▸ Exercise requirements: Of the records below, reproduce only the span that opens with the line containing "The height and width of the screenshot is (417, 468)." and closes with the last line.

▸ Information given:
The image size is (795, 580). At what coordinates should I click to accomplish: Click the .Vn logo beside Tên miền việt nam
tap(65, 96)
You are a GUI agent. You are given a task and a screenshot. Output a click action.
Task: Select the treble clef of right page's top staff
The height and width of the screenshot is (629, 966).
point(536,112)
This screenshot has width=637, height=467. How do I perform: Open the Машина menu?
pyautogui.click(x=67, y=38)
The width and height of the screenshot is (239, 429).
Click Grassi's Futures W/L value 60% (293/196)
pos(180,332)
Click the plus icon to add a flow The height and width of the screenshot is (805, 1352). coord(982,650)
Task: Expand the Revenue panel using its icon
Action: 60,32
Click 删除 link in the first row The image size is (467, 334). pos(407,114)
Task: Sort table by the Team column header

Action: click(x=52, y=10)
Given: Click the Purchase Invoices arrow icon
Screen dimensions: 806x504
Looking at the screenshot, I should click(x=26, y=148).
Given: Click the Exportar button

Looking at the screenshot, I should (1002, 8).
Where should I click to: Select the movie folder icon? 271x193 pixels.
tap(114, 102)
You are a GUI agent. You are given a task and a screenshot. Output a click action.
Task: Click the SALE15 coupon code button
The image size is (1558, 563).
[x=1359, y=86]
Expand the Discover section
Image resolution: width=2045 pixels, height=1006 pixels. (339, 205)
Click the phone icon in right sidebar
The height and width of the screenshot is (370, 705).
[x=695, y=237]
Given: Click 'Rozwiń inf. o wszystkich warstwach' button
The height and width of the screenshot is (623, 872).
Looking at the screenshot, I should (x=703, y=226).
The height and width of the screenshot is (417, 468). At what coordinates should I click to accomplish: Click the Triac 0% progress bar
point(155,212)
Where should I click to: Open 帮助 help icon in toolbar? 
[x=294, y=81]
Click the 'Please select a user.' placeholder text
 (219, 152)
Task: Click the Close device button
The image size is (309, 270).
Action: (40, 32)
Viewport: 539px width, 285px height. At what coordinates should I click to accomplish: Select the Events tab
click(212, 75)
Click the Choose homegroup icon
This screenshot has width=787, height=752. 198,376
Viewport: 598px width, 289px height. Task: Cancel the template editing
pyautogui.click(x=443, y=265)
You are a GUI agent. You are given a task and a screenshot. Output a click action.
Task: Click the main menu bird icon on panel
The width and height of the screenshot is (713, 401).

▸ Written answer:
The height and width of the screenshot is (417, 468). At what coordinates should I click to accomplish: Click the Triac 0% progress bar
point(155,212)
Where should I click to: Open 帮助 help icon in toolbar? 
[x=294, y=81]
Click the 'Please select a user.' placeholder text
 (219, 152)
Task: Click the Close device button
The image size is (309, 270).
Action: (40, 32)
Viewport: 539px width, 285px height. At what coordinates should I click to accomplish: Select the Events tab
click(212, 75)
Click the Choose homegroup icon
This screenshot has width=787, height=752. 198,376
Viewport: 598px width, 289px height. Task: Cancel the template editing
pyautogui.click(x=443, y=265)
You are a GUI agent. You are given a task and a screenshot. Output a click action.
Task: Click the main menu bird icon on panel
The width and height of the screenshot is (713, 401).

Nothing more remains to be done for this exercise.